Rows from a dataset
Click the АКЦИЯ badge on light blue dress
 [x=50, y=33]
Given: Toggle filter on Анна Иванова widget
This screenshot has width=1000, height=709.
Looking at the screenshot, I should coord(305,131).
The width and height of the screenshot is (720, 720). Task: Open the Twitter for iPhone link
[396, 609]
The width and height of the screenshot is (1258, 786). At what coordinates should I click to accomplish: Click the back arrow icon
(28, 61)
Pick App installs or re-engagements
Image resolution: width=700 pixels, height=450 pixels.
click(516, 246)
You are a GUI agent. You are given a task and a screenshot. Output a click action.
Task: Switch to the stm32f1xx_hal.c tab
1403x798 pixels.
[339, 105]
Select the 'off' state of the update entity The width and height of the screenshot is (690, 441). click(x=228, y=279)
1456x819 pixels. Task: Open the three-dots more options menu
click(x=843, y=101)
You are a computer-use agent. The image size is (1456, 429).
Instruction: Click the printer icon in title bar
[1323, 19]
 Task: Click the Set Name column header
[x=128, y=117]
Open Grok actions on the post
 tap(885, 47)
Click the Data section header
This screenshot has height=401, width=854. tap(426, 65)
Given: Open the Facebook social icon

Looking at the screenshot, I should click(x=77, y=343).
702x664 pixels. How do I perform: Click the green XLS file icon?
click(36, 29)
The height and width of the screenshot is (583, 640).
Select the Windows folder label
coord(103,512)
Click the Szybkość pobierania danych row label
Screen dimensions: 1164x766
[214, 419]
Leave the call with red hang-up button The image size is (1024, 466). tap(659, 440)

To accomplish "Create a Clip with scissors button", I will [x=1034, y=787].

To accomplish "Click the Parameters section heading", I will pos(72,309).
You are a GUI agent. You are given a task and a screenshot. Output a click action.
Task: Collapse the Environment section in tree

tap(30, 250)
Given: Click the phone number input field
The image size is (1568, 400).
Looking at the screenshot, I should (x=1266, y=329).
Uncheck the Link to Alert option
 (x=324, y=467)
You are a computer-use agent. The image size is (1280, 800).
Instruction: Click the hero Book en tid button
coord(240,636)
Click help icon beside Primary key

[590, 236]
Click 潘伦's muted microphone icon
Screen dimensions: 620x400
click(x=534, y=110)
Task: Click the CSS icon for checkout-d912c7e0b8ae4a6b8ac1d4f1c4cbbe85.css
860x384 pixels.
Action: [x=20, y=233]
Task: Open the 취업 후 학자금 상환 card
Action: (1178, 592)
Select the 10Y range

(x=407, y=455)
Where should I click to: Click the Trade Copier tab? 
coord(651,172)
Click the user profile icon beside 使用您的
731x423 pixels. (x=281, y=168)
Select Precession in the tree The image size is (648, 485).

Work to do — Rewrite the data above so that each occurrence of "The image size is" becomes "The screenshot size is", leaving everything else as it is.

Exercise solution —
Click the АКЦИЯ badge on light blue dress
 [x=50, y=33]
Given: Toggle filter on Анна Иванова widget
This screenshot has width=1000, height=709.
Looking at the screenshot, I should coord(305,131).
The width and height of the screenshot is (720, 720). Task: Open the Twitter for iPhone link
[396, 609]
The width and height of the screenshot is (1258, 786). At what coordinates should I click to accomplish: Click the back arrow icon
(28, 61)
Pick App installs or re-engagements
Image resolution: width=700 pixels, height=450 pixels.
click(516, 246)
You are a GUI agent. You are given a task and a screenshot. Output a click action.
Task: Switch to the stm32f1xx_hal.c tab
1403x798 pixels.
[339, 105]
Select the 'off' state of the update entity The width and height of the screenshot is (690, 441). click(x=228, y=279)
1456x819 pixels. Task: Open the three-dots more options menu
click(x=843, y=101)
You are a computer-use agent. The screenshot size is (1456, 429).
Instruction: Click the printer icon in title bar
[1323, 19]
 Task: Click the Set Name column header
[x=128, y=117]
Open Grok actions on the post
 tap(885, 47)
Click the Data section header
This screenshot has height=401, width=854. tap(426, 65)
Given: Open the Facebook social icon

Looking at the screenshot, I should click(x=77, y=343).
702x664 pixels. How do I perform: Click the green XLS file icon?
click(36, 29)
The height and width of the screenshot is (583, 640).
Select the Windows folder label
coord(103,512)
Click the Szybkość pobierania danych row label
Screen dimensions: 1164x766
[214, 419]
Leave the call with red hang-up button The screenshot size is (1024, 466). tap(659, 440)

To accomplish "Create a Clip with scissors button", I will [x=1034, y=787].

To accomplish "Click the Parameters section heading", I will pos(72,309).
You are a GUI agent. You are given a task and a screenshot. Output a click action.
Task: Collapse the Environment section in tree

tap(30, 250)
Given: Click the phone number input field
The screenshot size is (1568, 400).
Looking at the screenshot, I should (x=1266, y=329).
Uncheck the Link to Alert option
 (x=324, y=467)
You are a computer-use agent. The screenshot size is (1280, 800).
Instruction: Click the hero Book en tid button
coord(240,636)
Click help icon beside Primary key

[590, 236]
Click 潘伦's muted microphone icon
Screen dimensions: 620x400
click(x=534, y=110)
Task: Click the CSS icon for checkout-d912c7e0b8ae4a6b8ac1d4f1c4cbbe85.css
860x384 pixels.
Action: [x=20, y=233]
Task: Open the 취업 후 학자금 상환 card
Action: (1178, 592)
Select the 10Y range

(x=407, y=455)
Where should I click to: Click the Trade Copier tab? 
coord(651,172)
Click the user profile icon beside 使用您的
731x423 pixels. (x=281, y=168)
Select Precession in the tree The screenshot size is (648, 485).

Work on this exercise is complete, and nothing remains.